Although all too many Americans are unaware of it, whether the United States should return to constitutional systems of money and banking is one of the most important issues facing the nation today. To understand why, several questions need answers:
1. What is the economic role of money?
Unfortunately, people too often confuse “money” with “wealth.” Wealth may, but does not always, consist of money, because wealth need not be capable of performing the special function of money. And even a very large quantity of some types of money —for example, German paper marks from the period of the Weimar Republic in the early 1920s—may be worth very little, precisely because that money cannot perform (or only very poorly performs) the function that money must fulfill to have or maintain value.

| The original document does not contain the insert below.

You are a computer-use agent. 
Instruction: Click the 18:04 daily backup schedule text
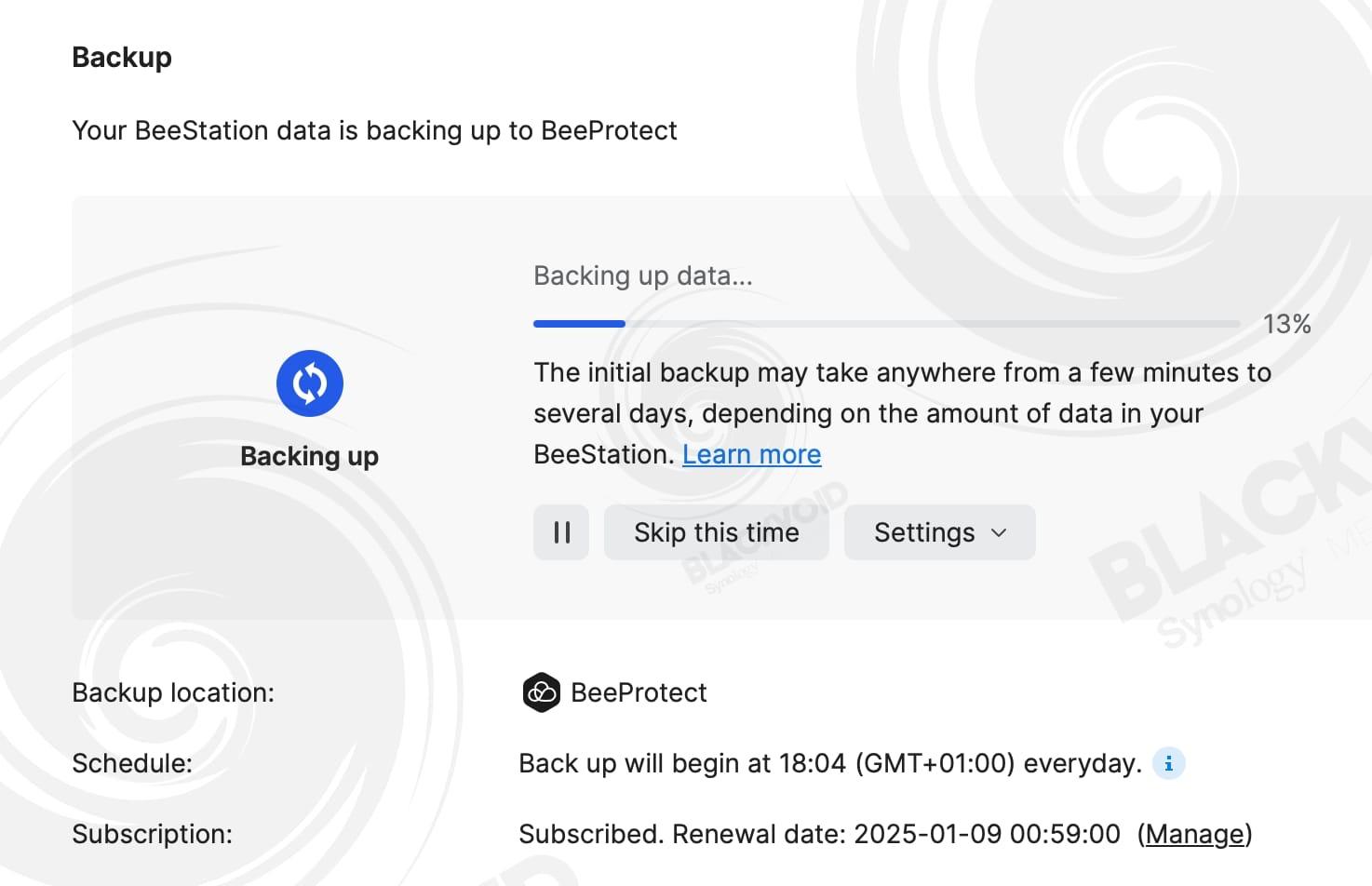829,763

Strictly speaking, “money” is nothing more or less than the social medium of exchange. In any advanced economy, people do not barter goods for goods, services for services, and goods for services in direct exchanges, but instead engage in indirect exchange: that is, exchanging some goods and services for money on certain occasions, and then exchanging that money for other goods or services on other occasions. This system of indirect (or monetary) exchanges is far more efficient than direct barter, and therefore maximizes the total social welfare that derives from all exchanges. “Money” is what facilitates this system of indirect exchange.

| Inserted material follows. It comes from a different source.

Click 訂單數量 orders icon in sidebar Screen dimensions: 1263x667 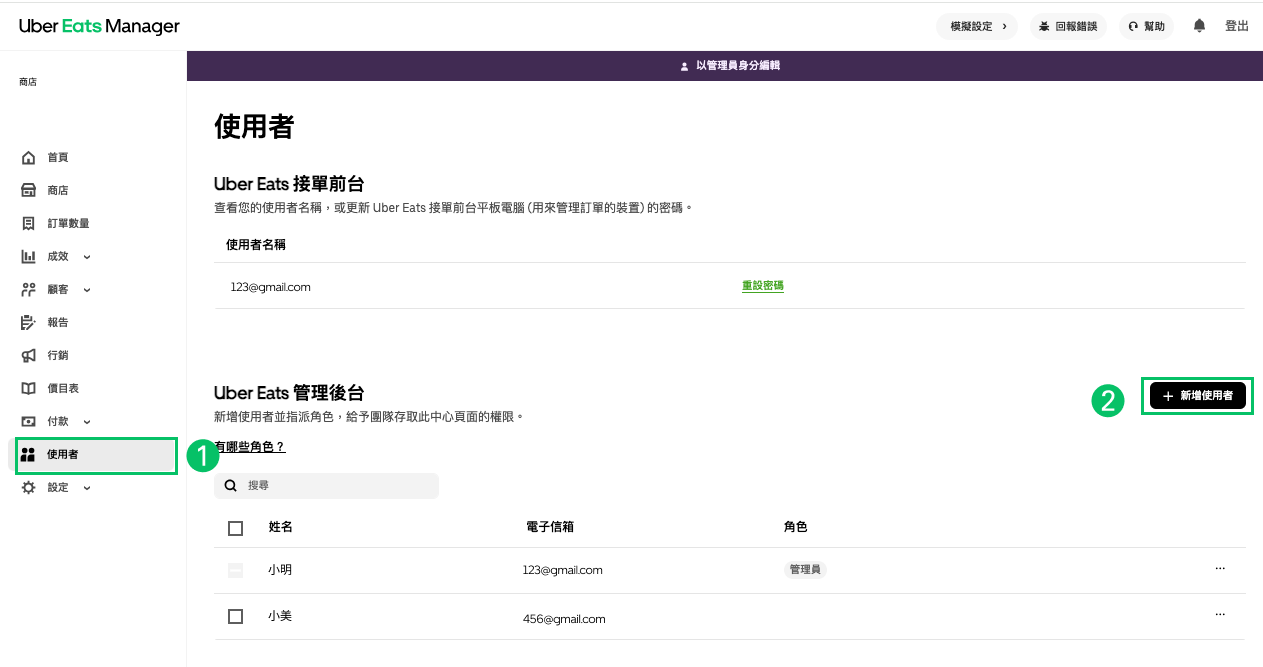point(29,223)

Monetary transactions determine the “prices” of goods and services, the values of goods and services expressed in the medium of exchange. All prices are economically interrelated, because ultimately all goods and services compete with one another. (footnote 1) Because of this interrelation, prices function as signals to entrepreneurs, indicating how scarce resources should be allocated so as to maximize total social welfare. If money-prices properly reflect the real valuations of goods and services throughout society, then resources will tend to be allocated away from the production of less valuable, towards the production of more-valuable, goods and services. (footnote 2) This will tend to maximize the efficiency and value of all production, and thereby the real material wealth of society as a whole.
Of course, the key condition for the operation and success of this process is that money-prices properly reflect the real valuations of goods and services throughout society. This condition will not be fulfilled if there is what free market economists call “intervention” in the economy through the action of politicians and government bureaucrats, of politically or economically powerful private special interest groups, or of other organized criminal elements.